■ Given request ■
Answer these questions from the forum thread below, one per line:
(a) What size V plow does the first poster have?
(b) How long has Plow Pilot 5442 been leaving the hubs engaged all the time?
(c) In the quoted post, what does the writer say Timbrens seem to do?

■ Extract ■
Hey got my Moogs installed on my 2001 and the Firestone Air Bags are going on this weekend. I have a 8' 2" V that is going to be doing the damage this year. I have replace all the seals and boots on the front end and one Hub so fare and the other one is coming! I have the same idea that i am going to try and fix it once so that is why i went with Moog and the Firestone air bags!


----------



## Plow Pilot 5442 (Nov 1, 2008)

I've got Firestone ride rite air bags on my 95 F350 and will soon have them on my 96 F250 and haven't had any trouble with front end problems. As far as hubs for the 4X4 I leave the hubs engaged all the time. I don't have to stop to engage the 4 wheel drive and it doesn't hurt the hubs. Been doing it for 10 yrs.


----------



## Chaos (Jan 27, 2005)

Eyesell;612041 said:


> I put Timbrens on my 2005 F250 Crew Cab 6' and all they seem to do is reduce sag, so your correct there.

■ Recorded data ■
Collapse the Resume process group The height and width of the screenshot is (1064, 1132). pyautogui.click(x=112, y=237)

--

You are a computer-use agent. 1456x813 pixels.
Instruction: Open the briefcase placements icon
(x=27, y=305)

--

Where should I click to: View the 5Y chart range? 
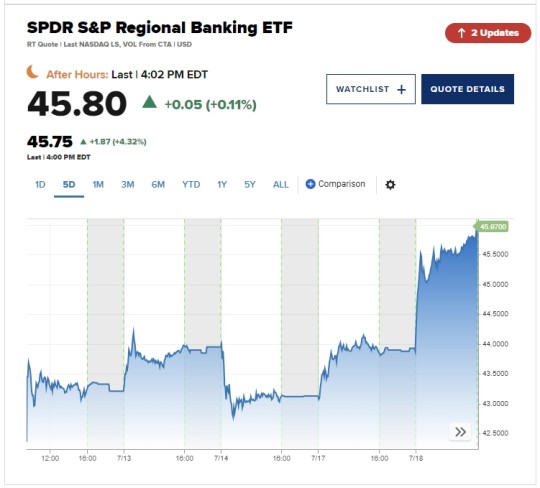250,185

■ Final result ■
(a) 8' 2"
(b) 10 years
(c) Reduce sag